§ Given instruction
Return each of the following items word for word, omitting the pictures from your answer.

§ Information supplied
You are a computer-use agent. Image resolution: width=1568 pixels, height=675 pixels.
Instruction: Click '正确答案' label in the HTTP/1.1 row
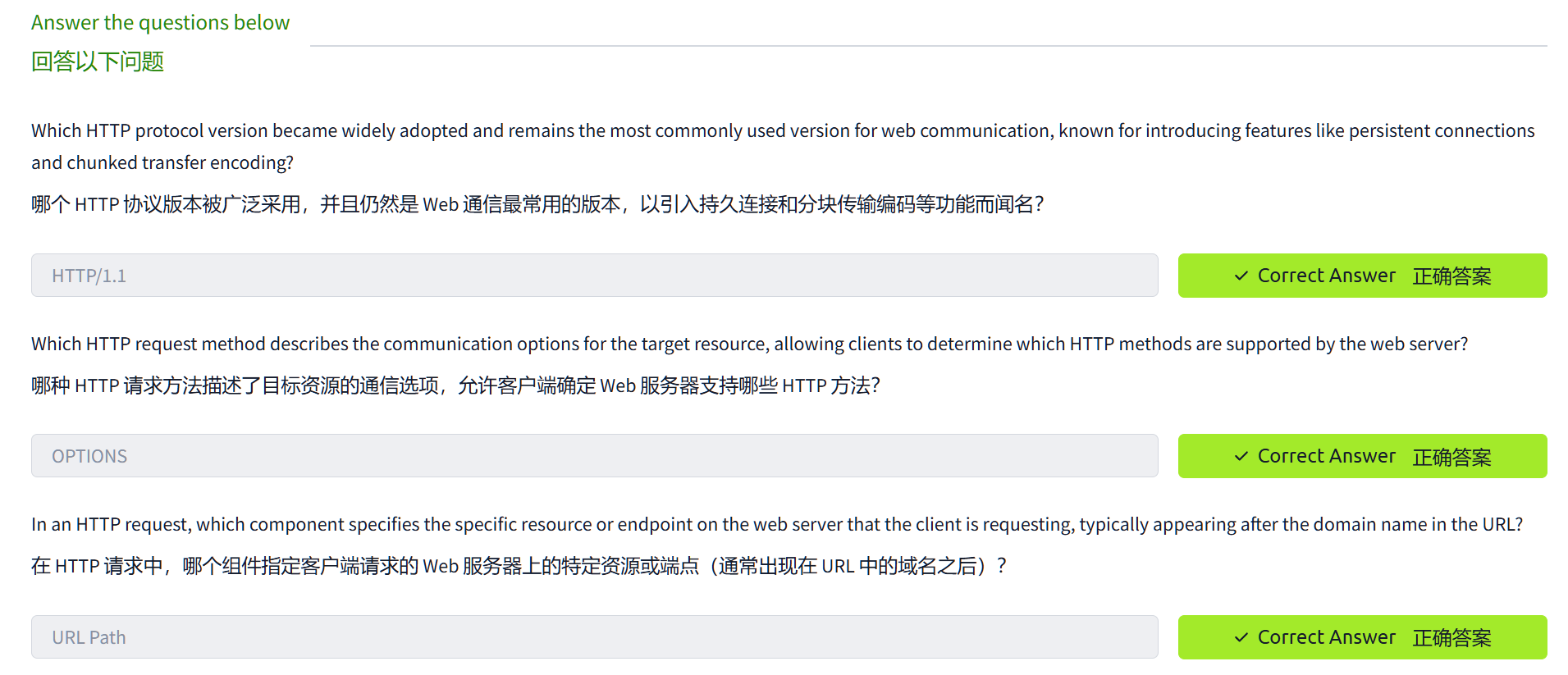[1451, 276]
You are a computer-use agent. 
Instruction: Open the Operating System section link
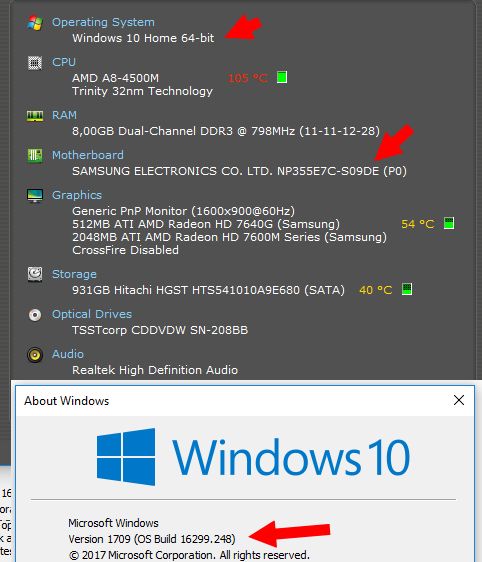click(x=103, y=22)
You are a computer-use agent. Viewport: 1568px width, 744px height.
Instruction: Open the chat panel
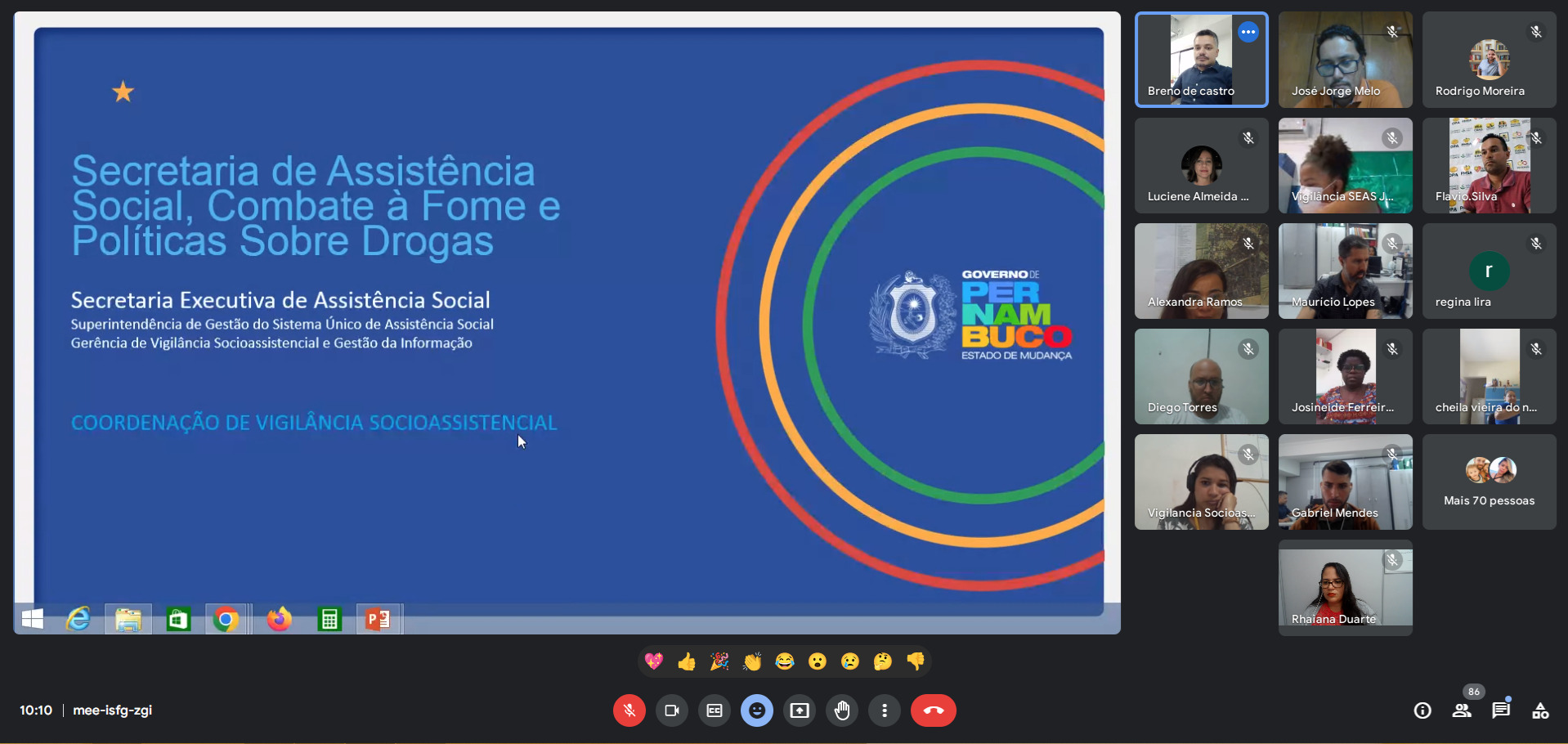point(1501,710)
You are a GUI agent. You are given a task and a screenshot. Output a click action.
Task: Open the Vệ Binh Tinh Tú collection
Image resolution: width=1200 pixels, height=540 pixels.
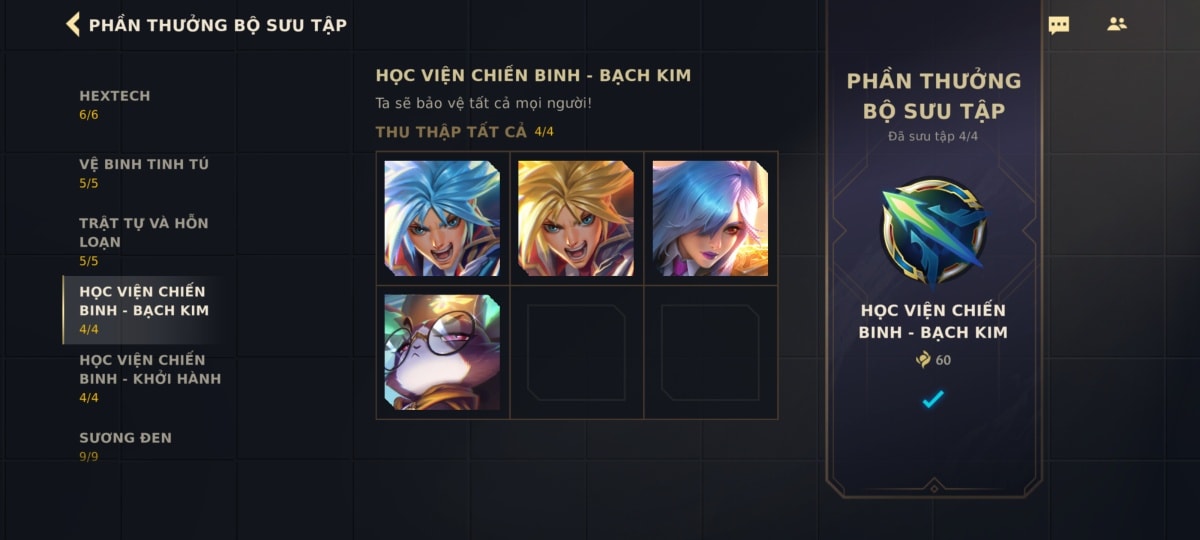coord(143,173)
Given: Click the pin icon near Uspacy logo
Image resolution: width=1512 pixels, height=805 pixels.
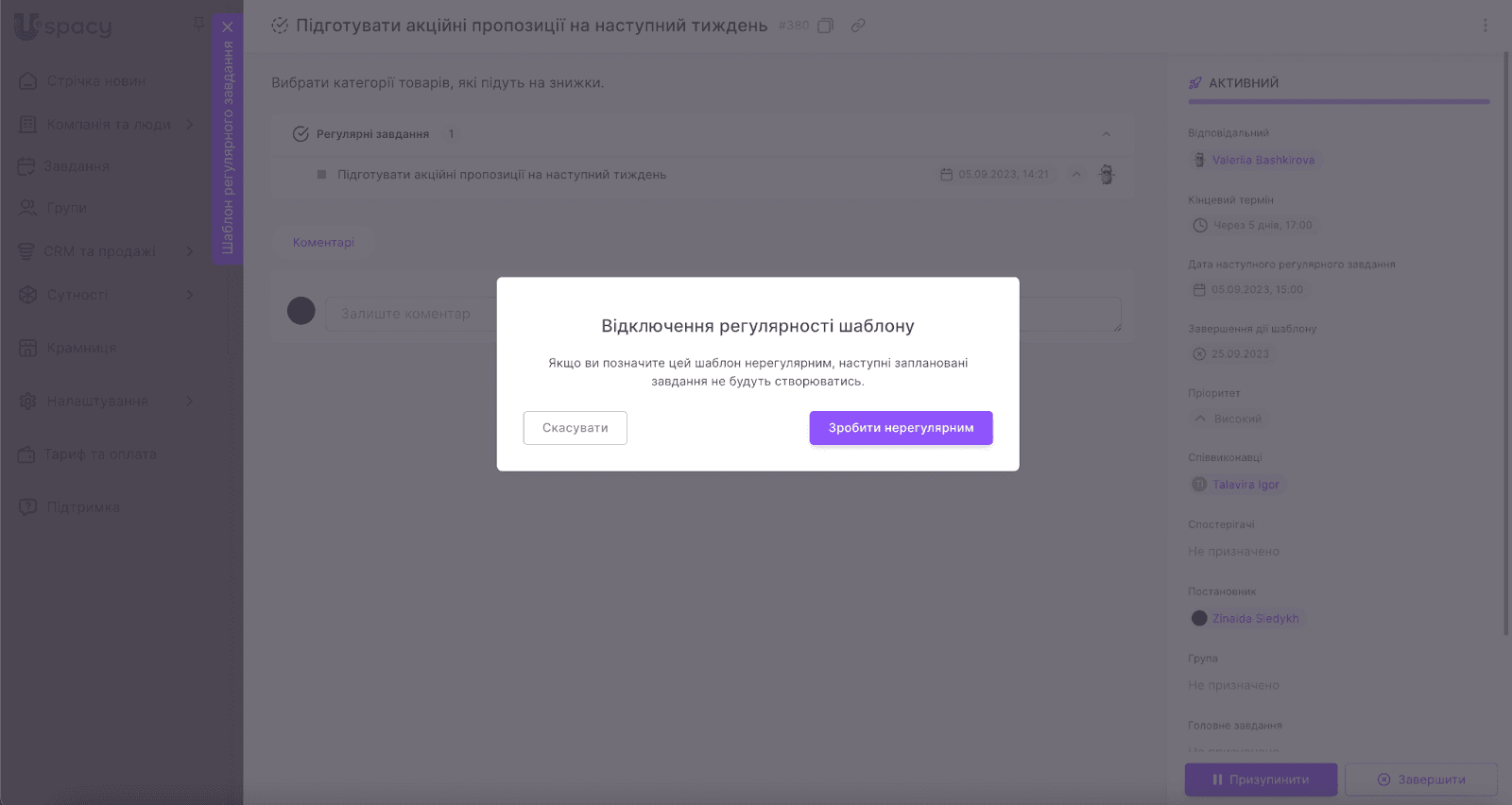Looking at the screenshot, I should pos(198,24).

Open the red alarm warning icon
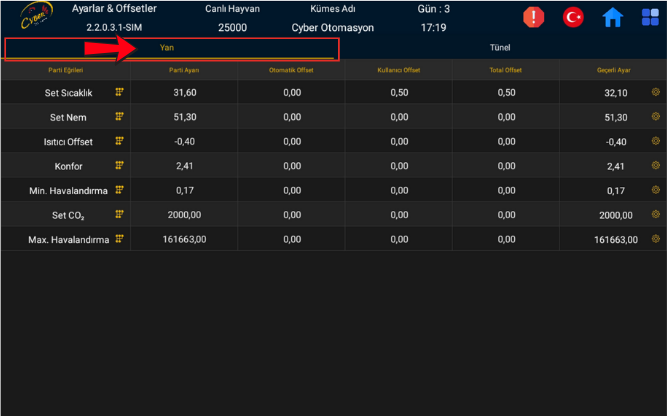pyautogui.click(x=534, y=17)
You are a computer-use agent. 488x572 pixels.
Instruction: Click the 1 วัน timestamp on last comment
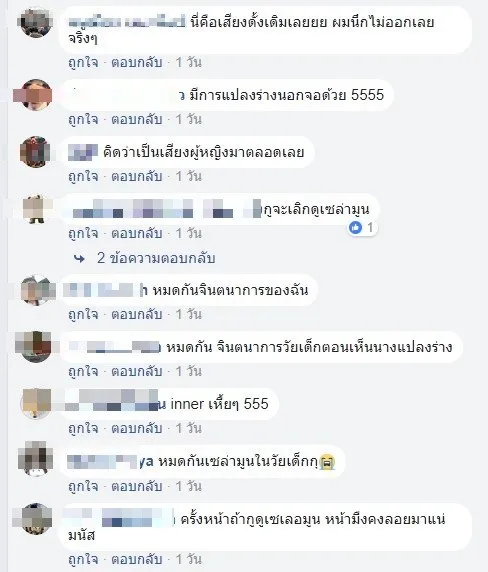(x=189, y=559)
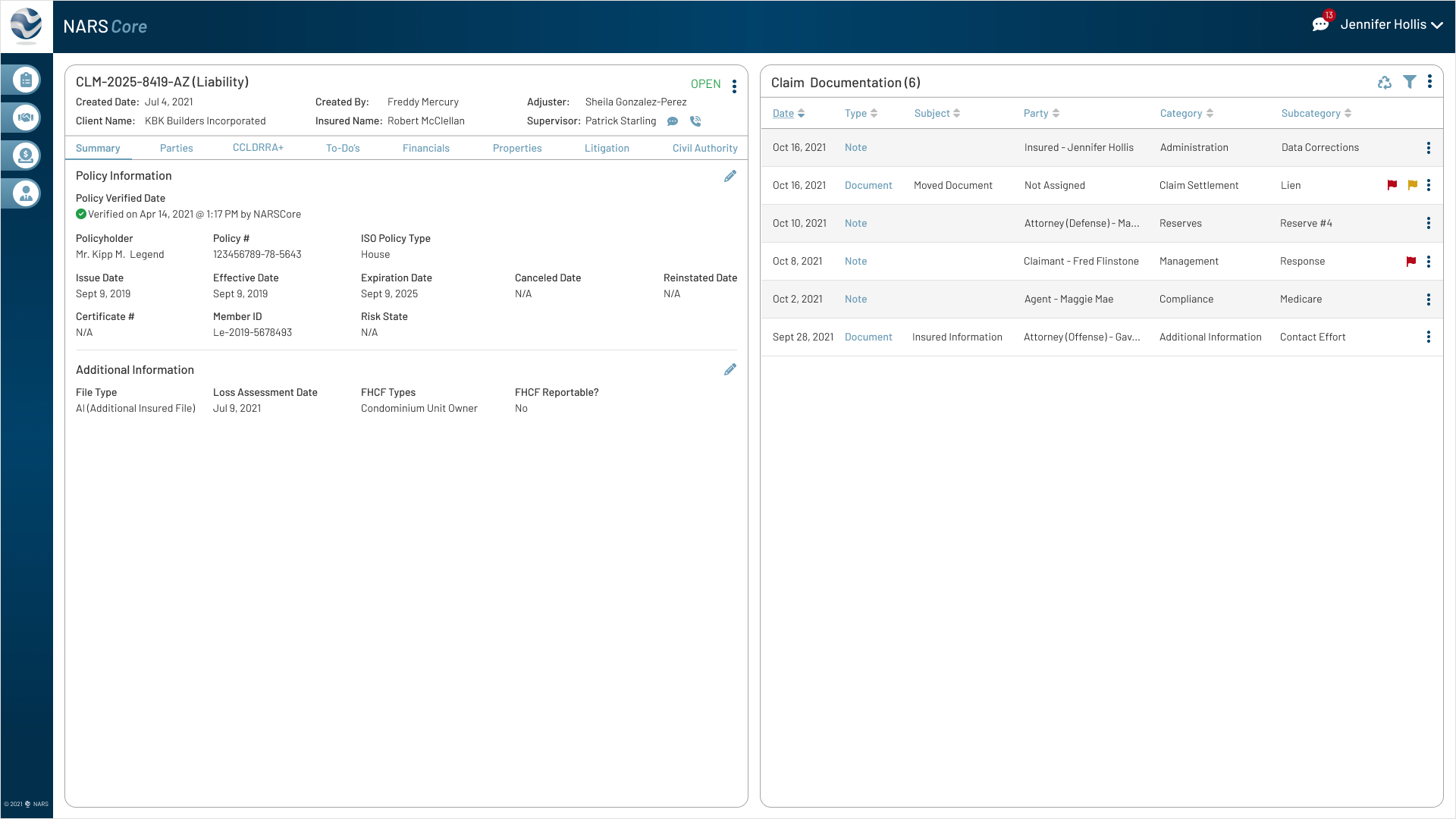
Task: Edit the Policy Information section
Action: click(730, 176)
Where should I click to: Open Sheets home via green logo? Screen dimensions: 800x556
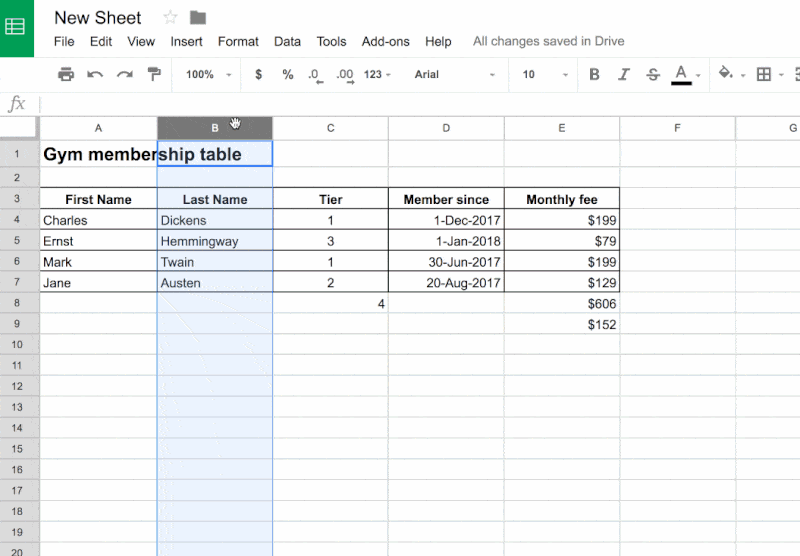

§ Worked solution
You are a computer-use agent. Image resolution: width=1568 pixels, height=675 pixels.
Instruction: Click '正确答案' label in the HTTP/1.1 row
[1451, 276]
You are a computer-use agent. 
Instruction: Open the Operating System section link
click(x=103, y=22)
You are a computer-use agent. Viewport: 1568px width, 744px height.
Instruction: Open the chat panel
point(1501,710)
You are a GUI agent. You are given a task and a screenshot. Output a click action.
Task: Open the Vệ Binh Tinh Tú collection
Image resolution: width=1200 pixels, height=540 pixels.
coord(143,173)
Given: Click the pin icon near Uspacy logo
Image resolution: width=1512 pixels, height=805 pixels.
Looking at the screenshot, I should pos(198,24).

Open the red alarm warning icon
pyautogui.click(x=534, y=17)
You are a computer-use agent. 488x572 pixels.
Instruction: Click the 1 วัน timestamp on last comment
(x=189, y=559)
Task: Edit the Policy Information section
Action: click(730, 176)
Where should I click to: Open Sheets home via green logo? Screen dimensions: 800x556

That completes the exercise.